# Imperial knig-nurgle



## mrknify (May 15, 2014)

Nurgle imperial knight wip. In the system with the dusk-raiders / death guard, the was a planet. This planet (grypgonne iv ) had a forge world, this forge world has a secret.

Ok enough fluff....

Building an imperial knight has taken my attention. 

So for I've cleaned up the torso added some seperators for putting in an engine and pilot, currently I've been adding pipes and tubes.









I've notice some nice spots on the bottom of the side walls where plasticard, with a bit of filing fits just nicely.


----------



## SwedeMarine (Jun 3, 2013)

Im going to keep y eye on this. Looks interesting. Very Blackadderesque


----------



## mrknify (May 15, 2014)

While bits are drying working on trim... stupid glue.

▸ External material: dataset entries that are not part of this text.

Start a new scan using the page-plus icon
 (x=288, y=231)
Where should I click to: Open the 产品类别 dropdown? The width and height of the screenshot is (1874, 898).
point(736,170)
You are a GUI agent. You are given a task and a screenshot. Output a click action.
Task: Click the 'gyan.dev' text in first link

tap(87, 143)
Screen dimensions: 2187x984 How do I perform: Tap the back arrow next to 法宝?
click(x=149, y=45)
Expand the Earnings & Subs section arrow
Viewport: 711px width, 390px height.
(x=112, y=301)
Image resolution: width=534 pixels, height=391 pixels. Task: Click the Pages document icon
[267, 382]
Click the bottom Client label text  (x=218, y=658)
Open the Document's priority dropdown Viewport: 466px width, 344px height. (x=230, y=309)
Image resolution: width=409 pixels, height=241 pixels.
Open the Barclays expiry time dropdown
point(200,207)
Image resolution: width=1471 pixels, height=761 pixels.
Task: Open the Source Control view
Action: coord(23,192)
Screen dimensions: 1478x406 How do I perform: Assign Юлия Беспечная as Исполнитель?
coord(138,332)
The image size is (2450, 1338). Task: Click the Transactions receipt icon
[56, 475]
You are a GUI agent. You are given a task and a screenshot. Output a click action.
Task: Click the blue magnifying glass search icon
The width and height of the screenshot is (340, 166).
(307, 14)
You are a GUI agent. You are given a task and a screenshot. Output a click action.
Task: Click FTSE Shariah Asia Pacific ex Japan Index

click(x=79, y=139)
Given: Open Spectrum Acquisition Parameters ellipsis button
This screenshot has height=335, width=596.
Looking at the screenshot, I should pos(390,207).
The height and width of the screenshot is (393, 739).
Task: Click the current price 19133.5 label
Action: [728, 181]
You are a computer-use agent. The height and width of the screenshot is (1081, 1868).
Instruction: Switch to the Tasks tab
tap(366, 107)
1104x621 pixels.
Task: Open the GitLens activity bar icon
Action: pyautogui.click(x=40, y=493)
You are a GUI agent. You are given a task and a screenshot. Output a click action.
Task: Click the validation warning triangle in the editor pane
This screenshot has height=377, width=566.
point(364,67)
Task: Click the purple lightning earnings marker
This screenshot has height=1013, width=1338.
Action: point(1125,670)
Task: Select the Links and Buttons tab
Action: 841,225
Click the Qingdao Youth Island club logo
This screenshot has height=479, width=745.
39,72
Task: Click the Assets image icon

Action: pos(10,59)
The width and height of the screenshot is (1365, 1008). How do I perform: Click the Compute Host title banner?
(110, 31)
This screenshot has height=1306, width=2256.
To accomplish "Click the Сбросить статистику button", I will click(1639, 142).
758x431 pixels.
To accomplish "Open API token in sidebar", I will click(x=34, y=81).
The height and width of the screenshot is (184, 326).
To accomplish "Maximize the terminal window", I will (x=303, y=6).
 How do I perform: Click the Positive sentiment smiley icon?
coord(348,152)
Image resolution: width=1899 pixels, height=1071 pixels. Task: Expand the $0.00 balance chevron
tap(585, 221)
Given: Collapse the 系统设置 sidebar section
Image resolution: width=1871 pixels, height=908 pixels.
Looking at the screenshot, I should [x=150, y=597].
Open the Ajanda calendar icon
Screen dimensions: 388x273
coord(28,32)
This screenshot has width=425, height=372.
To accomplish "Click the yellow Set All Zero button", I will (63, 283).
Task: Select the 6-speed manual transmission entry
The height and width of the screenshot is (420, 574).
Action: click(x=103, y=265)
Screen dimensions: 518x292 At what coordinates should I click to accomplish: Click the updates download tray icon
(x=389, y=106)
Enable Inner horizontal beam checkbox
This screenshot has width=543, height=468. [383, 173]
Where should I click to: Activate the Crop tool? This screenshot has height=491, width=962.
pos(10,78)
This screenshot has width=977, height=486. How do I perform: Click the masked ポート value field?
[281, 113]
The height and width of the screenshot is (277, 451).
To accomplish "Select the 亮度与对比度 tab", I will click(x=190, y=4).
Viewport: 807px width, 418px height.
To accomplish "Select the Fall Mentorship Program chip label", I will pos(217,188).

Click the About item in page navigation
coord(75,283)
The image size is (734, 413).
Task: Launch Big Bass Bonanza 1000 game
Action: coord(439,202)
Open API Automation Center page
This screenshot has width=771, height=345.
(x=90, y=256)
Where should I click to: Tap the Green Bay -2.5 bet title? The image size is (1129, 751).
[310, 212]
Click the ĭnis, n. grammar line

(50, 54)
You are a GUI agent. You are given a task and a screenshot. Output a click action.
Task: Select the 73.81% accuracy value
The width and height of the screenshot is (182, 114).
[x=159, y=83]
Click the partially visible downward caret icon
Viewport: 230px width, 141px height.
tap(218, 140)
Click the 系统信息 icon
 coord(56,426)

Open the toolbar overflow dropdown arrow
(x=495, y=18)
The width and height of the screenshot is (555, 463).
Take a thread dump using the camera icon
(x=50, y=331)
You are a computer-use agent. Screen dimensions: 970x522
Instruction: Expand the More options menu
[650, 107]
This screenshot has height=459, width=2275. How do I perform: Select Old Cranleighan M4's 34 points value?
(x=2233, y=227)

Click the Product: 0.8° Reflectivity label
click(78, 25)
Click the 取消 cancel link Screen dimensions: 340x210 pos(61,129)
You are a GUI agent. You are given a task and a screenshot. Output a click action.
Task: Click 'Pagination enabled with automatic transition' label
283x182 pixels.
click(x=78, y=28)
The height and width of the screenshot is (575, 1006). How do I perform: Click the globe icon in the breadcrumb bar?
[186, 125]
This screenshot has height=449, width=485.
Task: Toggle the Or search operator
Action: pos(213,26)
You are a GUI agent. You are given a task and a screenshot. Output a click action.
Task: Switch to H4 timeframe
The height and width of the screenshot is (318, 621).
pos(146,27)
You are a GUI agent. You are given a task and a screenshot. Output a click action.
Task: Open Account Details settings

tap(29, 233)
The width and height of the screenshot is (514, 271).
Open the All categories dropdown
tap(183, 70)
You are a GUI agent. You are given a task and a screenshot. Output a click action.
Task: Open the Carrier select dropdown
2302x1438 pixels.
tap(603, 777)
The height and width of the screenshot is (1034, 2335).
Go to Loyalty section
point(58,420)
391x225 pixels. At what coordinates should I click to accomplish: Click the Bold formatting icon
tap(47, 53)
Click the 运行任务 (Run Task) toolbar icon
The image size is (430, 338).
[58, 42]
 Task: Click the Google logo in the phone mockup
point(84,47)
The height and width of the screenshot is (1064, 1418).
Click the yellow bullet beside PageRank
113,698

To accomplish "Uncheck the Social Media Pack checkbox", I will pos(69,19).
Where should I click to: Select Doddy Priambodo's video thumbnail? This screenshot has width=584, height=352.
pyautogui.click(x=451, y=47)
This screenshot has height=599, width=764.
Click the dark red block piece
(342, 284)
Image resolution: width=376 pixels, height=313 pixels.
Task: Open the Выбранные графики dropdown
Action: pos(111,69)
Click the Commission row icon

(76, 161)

You can see the glue in some of the detail.










I'm letting this side cure, I have the pieces cut for the other side and will let them cure. My glue was not friendly so I put the pieces on except the one corner, without glue.










Super glue in moderation can harden 2 part epoxy putty (green stuff) the downside is too much, and it will flow into all your detail gumming it up and causing issues.

Note to self put glue on putty first works better. Lol
Edit:

Slowly trimming the trim.. trying to get it all the same width is not as easy with 6 hour old putty. Still it is flexible and fairly resistant to finger prints.

Now to sort out the head and find the best way to add more cables / tentacles


----------



## mrknify (May 15, 2014)

Worked on the exhaust and the front plate today. Need to find a chair for the pilot, I've settled on a forge world renegade torso for the pilot, just need legs and arms.


----------



## mrknify (May 15, 2014)

Quick update. CHAINS!

















Yes they are loose! On the bottom. Several are glued to the inside of the neck above the cabling the other 3 are glued to the inside of the plate. This gives a more full look and being loose on the bottom allows me to be able to remove the head mount and plate. This way when I paint it I can get all the deep spots,and those cables under the chain.


----------



## Archon Grimherald (Apr 10, 2014)

wait so chaos can use the imperial knights? is it a houserule thing or is it in the rules cus then i got alot of begging and groveling and begging ahead of me


----------



## mrknify (May 15, 2014)

Archon Grimherald said:


> wait so chaos can use the imperial knights? is it a houserule thing or is it in the rules cus then i got alot of begging and groveling and begging ahead of me


Renegade imperial from siege of vracks is the only "legal" way. Although unbound also allows this, I feel with the right back story you can allow any kind of allies.(edit this was 6th ed rules, it is no longer applicable. With 7th they are desperate allies.)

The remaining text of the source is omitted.